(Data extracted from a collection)

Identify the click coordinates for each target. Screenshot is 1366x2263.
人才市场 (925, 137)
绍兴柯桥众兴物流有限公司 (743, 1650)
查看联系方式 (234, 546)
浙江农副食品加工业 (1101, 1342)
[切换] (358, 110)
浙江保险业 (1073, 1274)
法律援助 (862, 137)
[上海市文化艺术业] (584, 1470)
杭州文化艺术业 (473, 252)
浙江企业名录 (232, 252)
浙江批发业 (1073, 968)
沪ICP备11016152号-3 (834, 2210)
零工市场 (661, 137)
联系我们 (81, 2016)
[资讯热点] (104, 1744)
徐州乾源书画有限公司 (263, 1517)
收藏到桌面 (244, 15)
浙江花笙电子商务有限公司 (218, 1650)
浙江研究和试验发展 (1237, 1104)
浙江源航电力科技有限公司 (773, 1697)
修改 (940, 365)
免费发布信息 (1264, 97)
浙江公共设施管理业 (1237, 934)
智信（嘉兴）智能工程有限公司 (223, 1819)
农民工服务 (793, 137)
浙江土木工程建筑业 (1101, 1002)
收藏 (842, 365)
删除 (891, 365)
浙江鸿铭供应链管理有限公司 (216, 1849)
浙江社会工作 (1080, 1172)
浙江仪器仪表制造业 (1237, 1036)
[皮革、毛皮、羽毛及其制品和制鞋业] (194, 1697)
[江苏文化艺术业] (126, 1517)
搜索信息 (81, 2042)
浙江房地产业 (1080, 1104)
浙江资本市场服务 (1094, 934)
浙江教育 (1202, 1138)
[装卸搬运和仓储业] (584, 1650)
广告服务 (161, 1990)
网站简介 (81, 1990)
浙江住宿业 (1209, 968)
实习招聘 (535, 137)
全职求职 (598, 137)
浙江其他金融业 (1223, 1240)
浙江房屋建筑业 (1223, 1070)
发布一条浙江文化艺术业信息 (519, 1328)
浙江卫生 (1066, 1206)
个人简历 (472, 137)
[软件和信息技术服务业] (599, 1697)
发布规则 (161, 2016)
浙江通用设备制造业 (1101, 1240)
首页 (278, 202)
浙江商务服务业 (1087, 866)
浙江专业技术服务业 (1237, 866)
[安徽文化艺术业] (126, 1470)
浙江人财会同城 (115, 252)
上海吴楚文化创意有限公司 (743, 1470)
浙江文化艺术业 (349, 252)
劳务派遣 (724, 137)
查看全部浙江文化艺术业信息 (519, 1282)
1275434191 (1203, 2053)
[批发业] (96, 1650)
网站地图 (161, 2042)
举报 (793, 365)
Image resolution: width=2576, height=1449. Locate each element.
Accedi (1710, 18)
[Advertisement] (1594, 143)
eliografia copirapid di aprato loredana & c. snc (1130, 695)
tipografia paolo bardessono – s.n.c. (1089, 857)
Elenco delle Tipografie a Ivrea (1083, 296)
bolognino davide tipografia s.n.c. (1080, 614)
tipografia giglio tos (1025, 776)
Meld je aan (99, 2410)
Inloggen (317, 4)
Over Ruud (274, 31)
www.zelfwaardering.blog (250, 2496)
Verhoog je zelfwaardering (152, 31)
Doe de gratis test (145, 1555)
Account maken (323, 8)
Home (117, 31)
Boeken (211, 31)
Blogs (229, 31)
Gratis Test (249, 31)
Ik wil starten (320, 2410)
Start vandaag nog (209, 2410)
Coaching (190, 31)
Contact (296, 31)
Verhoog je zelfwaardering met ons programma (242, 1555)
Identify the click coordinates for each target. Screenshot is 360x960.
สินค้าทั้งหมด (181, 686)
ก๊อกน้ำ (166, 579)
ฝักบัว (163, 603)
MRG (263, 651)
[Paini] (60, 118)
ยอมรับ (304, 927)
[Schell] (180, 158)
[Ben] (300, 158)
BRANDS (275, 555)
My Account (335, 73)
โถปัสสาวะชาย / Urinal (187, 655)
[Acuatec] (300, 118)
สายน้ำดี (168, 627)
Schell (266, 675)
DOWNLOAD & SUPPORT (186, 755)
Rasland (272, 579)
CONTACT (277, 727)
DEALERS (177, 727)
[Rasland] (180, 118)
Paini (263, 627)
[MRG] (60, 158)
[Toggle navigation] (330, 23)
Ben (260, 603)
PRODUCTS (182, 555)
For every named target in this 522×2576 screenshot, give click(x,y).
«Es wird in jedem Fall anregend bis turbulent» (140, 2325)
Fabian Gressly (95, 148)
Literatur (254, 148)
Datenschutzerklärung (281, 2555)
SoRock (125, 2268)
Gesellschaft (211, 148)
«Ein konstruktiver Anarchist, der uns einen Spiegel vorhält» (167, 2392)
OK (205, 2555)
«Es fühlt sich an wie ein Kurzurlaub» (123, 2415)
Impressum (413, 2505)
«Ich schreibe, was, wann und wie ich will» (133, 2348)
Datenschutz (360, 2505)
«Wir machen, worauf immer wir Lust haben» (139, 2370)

WHAT YOU HAVE TO DO —
All of the data above must be set down again exactly.

ANSWER TO THIS TASK —
Identify the click coordinates for each target. Screenshot is 1366x2263.
人才市场 (925, 137)
绍兴柯桥众兴物流有限公司 (743, 1650)
查看联系方式 (234, 546)
浙江农副食品加工业 (1101, 1342)
[切换] (358, 110)
浙江保险业 (1073, 1274)
法律援助 (862, 137)
[上海市文化艺术业] (584, 1470)
杭州文化艺术业 (473, 252)
浙江企业名录 (232, 252)
浙江批发业 (1073, 968)
沪ICP备11016152号-3 (834, 2210)
零工市场 (661, 137)
联系我们 (81, 2016)
[资讯热点] (104, 1744)
徐州乾源书画有限公司 (263, 1517)
收藏到桌面 (244, 15)
浙江花笙电子商务有限公司 (218, 1650)
浙江研究和试验发展 (1237, 1104)
浙江源航电力科技有限公司 (773, 1697)
修改 (940, 365)
免费发布信息 (1264, 97)
浙江公共设施管理业 (1237, 934)
智信（嘉兴）智能工程有限公司 (223, 1819)
农民工服务 (793, 137)
浙江土木工程建筑业 (1101, 1002)
收藏 (842, 365)
删除 (891, 365)
浙江鸿铭供应链管理有限公司 (216, 1849)
浙江社会工作 (1080, 1172)
浙江仪器仪表制造业 (1237, 1036)
[皮革、毛皮、羽毛及其制品和制鞋业] (194, 1697)
[江苏文化艺术业] (126, 1517)
搜索信息 (81, 2042)
浙江房地产业 (1080, 1104)
浙江资本市场服务 (1094, 934)
浙江教育 (1202, 1138)
[装卸搬运和仓储业] (584, 1650)
广告服务 (161, 1990)
网站简介 (81, 1990)
浙江住宿业 (1209, 968)
实习招聘 (535, 137)
全职求职 (598, 137)
浙江其他金融业 (1223, 1240)
浙江房屋建筑业 (1223, 1070)
发布一条浙江文化艺术业信息 (519, 1328)
浙江卫生 (1066, 1206)
个人简历 (472, 137)
[软件和信息技术服务业] (599, 1697)
发布规则 (161, 2016)
浙江通用设备制造业 (1101, 1240)
首页 (278, 202)
浙江商务服务业 (1087, 866)
浙江专业技术服务业 (1237, 866)
[安徽文化艺术业] (126, 1470)
浙江人财会同城 (115, 252)
上海吴楚文化创意有限公司 (743, 1470)
浙江文化艺术业 (349, 252)
劳务派遣 (724, 137)
查看全部浙江文化艺术业信息 (519, 1282)
1275434191 (1203, 2053)
[批发业] (96, 1650)
网站地图 (161, 2042)
举报 (793, 365)
Image resolution: width=2576, height=1449. Locate each element.
Accedi (1710, 18)
[Advertisement] (1594, 143)
eliografia copirapid di aprato loredana & c. snc (1130, 695)
tipografia paolo bardessono – s.n.c. (1089, 857)
Elenco delle Tipografie a Ivrea (1083, 296)
bolognino davide tipografia s.n.c. (1080, 614)
tipografia giglio tos (1025, 776)
Meld je aan (99, 2410)
Inloggen (317, 4)
Over Ruud (274, 31)
www.zelfwaardering.blog (250, 2496)
Verhoog je zelfwaardering (152, 31)
Doe de gratis test (145, 1555)
Account maken (323, 8)
Home (117, 31)
Boeken (211, 31)
Blogs (229, 31)
Gratis Test (249, 31)
Ik wil starten (320, 2410)
Start vandaag nog (209, 2410)
Coaching (190, 31)
Contact (296, 31)
Verhoog je zelfwaardering met ons programma (242, 1555)
Identify the click coordinates for each target. Screenshot is 360x960.
สินค้าทั้งหมด (181, 686)
ก๊อกน้ำ (166, 579)
ฝักบัว (163, 603)
MRG (263, 651)
[Paini] (60, 118)
ยอมรับ (304, 927)
[Schell] (180, 158)
[Ben] (300, 158)
BRANDS (275, 555)
My Account (335, 73)
โถปัสสาวะชาย / Urinal (187, 655)
[Acuatec] (300, 118)
สายน้ำดี (168, 627)
Schell (266, 675)
DOWNLOAD & SUPPORT (186, 755)
Rasland (272, 579)
CONTACT (277, 727)
DEALERS (177, 727)
[Rasland] (180, 118)
Paini (263, 627)
[MRG] (60, 158)
[Toggle navigation] (330, 23)
Ben (260, 603)
PRODUCTS (182, 555)
For every named target in this 522×2576 screenshot, give click(x,y).
«Es wird in jedem Fall anregend bis turbulent» (140, 2325)
Fabian Gressly (95, 148)
Literatur (254, 148)
Datenschutzerklärung (281, 2555)
SoRock (125, 2268)
Gesellschaft (211, 148)
«Ein konstruktiver Anarchist, der uns einen Spiegel vorhält» (167, 2392)
OK (205, 2555)
«Es fühlt sich an wie ein Kurzurlaub» (123, 2415)
Impressum (413, 2505)
«Ich schreibe, was, wann und wie ich will» (133, 2348)
Datenschutz (360, 2505)
«Wir machen, worauf immer wir Lust haben» (139, 2370)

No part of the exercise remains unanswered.